The season-opening Australian GP on March 15 and the iconic Monaco GP on May 24 were also canceled.
Carey hopes that 15-18 races can take place in Europe through September before moving to “Eurasia, Asia and the Americas.” The season would conclude in the Gulf with the Bahrain GP – initially set for March – and the Abu Dhabi GP.
“We expect the early races to be without fans but hope fans will be part of our events as we move further into the schedule,” Carey said. “We still have to work out many issues like the procedures for the teams and our other partners to enter and operate in each country.”
The British GP is set to follow Austria on July 19 and organizers said they are talking to the government about the viability of holding it without fans.
F1’s finances have taken a hit with so many races called off, and smaller teams especially face an uncertain future. This has led to several discussions about reducing the budget-cap level.
“We have also been working hard with (governing body) FIA and the teams to strengthen the long term future of Formula 1 through an array of new technical, sporting, and financial regulations,” Carey said.
A budget cap of $175 million was agreed last year but teams want it lowered to $150 million for next year – excluding driver salaries and engine costs. But McLaren wants it reduced to $100 million, an initiative which Ferrari opposes.
Some leading drivers, including six-time world champion Lewis Hamilton of Mercedes and four-time champion Sebastian Vettel of Ferrari, are in the final year of their contracts.

> _Your instructions_:
Quote the text about the Formula 1 season word for word in full. Please rely on the text about Formula 1 alone for these entries.

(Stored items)
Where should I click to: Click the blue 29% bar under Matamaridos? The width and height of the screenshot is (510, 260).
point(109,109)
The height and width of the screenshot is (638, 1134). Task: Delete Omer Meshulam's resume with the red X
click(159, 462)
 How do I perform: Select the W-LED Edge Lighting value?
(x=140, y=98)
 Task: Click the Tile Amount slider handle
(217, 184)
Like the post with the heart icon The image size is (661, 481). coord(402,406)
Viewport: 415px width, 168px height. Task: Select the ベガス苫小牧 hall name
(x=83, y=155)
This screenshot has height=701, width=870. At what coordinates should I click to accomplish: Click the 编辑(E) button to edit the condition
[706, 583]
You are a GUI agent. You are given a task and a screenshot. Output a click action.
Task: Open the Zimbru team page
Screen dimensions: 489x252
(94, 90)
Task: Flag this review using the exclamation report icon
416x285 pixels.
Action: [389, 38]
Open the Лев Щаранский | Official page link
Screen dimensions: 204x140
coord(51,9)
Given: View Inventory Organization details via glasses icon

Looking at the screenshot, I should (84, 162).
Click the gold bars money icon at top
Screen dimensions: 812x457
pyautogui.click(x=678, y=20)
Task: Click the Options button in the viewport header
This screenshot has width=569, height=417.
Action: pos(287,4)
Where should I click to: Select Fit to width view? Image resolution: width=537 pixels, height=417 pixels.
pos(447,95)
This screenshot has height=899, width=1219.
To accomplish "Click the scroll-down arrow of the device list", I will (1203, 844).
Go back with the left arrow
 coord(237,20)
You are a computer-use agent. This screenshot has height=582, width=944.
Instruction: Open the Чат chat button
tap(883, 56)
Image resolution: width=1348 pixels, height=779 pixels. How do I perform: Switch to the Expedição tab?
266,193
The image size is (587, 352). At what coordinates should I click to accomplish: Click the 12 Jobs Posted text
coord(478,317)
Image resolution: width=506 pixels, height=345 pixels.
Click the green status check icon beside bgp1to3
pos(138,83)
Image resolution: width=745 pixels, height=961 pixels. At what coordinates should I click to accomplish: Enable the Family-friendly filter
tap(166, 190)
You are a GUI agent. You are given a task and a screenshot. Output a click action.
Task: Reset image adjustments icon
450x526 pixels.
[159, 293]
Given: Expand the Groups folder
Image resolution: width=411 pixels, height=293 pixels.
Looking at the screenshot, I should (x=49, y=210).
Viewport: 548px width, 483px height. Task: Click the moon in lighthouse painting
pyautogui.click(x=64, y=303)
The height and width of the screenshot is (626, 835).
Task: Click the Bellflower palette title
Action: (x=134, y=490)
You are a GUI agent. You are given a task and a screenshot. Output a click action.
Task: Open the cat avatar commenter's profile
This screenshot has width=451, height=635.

> _Response to the exercise_:
The season-opening Australian GP on March 15 and the iconic Monaco GP on May 24 were also canceled.
Carey hopes that 15-18 races can take place in Europe through September before moving to “Eurasia, Asia and the Americas.” The season would conclude in the Gulf with the Bahrain GP – initially set for March – and the Abu Dhabi GP.
“We expect the early races to be without fans but hope fans will be part of our events as we move further into the schedule,” Carey said. “We still have to work out many issues like the procedures for the teams and our other partners to enter and operate in each country.”
The British GP is set to follow Austria on July 19 and organizers said they are talking to the government about the viability of holding it without fans.
F1’s finances have taken a hit with so many races called off, and smaller teams especially face an uncertain future. This has led to several discussions about reducing the budget-cap level.
“We have also been working hard with (governing body) FIA and the teams to strengthen the long term future of Formula 1 through an array of new technical, sporting, and financial regulations,” Carey said.
A budget cap of $175 million was agreed last year but teams want it lowered to $150 million for next year – excluding driver salaries and engine costs. But McLaren wants it reduced to $100 million, an initiative which Ferrari opposes.
Some leading drivers, including six-time world champion Lewis Hamilton of Mercedes and four-time champion Sebastian Vettel of Ferrari, are in the final year of their contracts.